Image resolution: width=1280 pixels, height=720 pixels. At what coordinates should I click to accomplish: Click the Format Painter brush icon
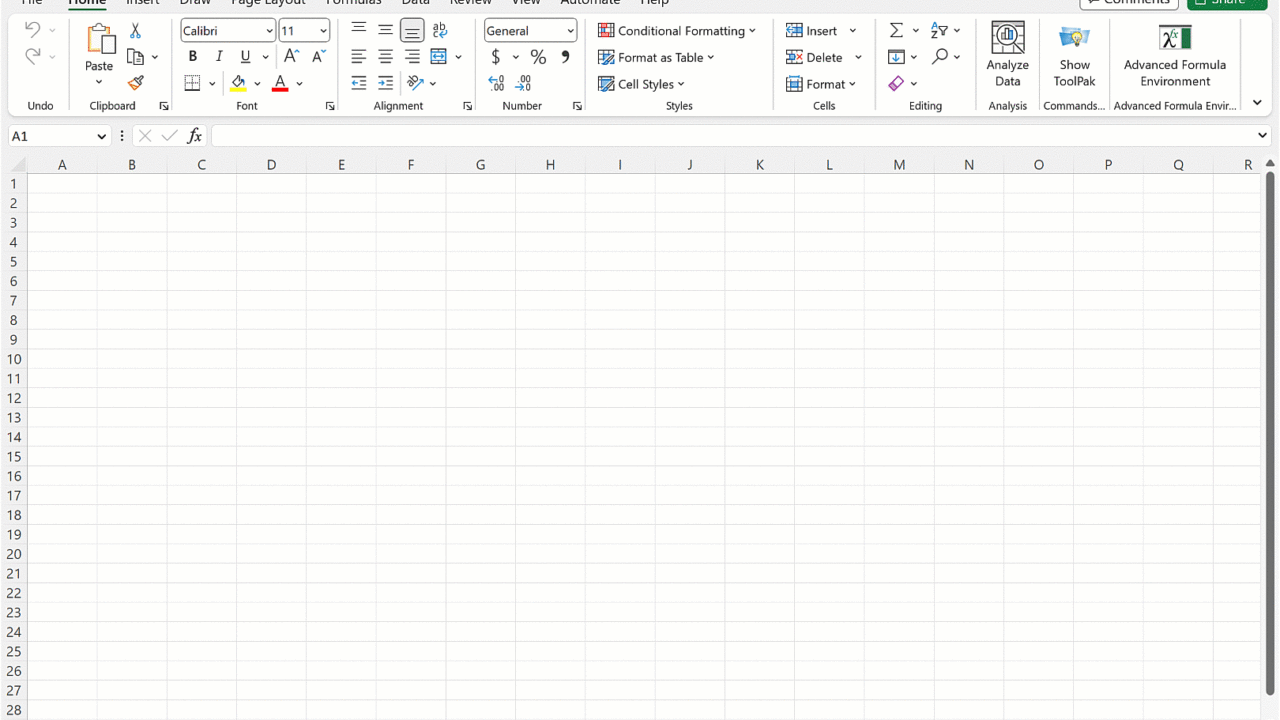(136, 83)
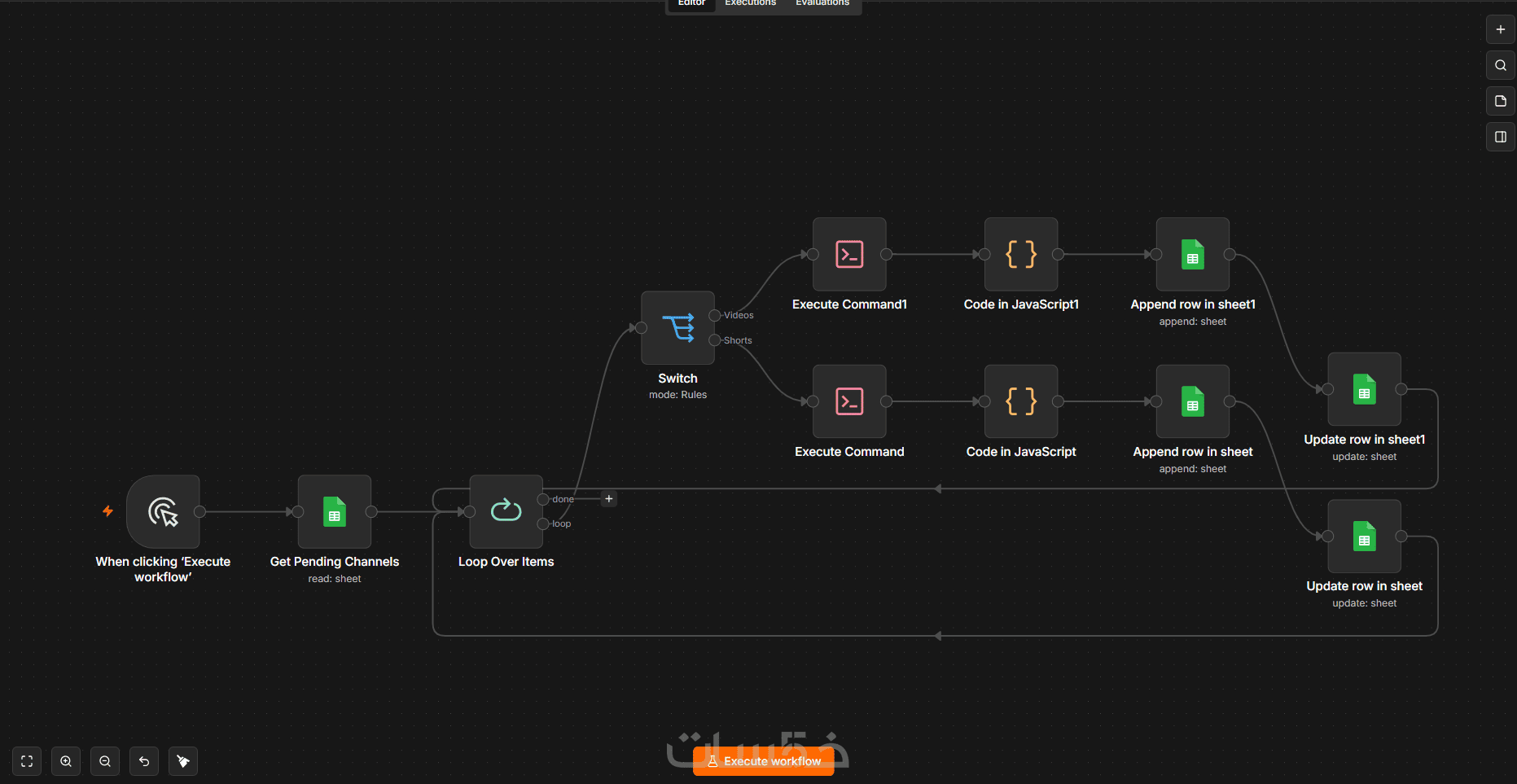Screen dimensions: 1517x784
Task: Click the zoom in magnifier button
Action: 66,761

(WORK INSTRUCTION) Set down all of the data word for word; no pictures belong in it.

(EXERCISE OUTPUT)
Image resolution: width=1280 pixels, height=720 pixels. At what coordinates should I click to accomplish: Click the Format Painter brush icon
(136, 83)
Screen dimensions: 1517x784
Task: Click the zoom in magnifier button
Action: 66,761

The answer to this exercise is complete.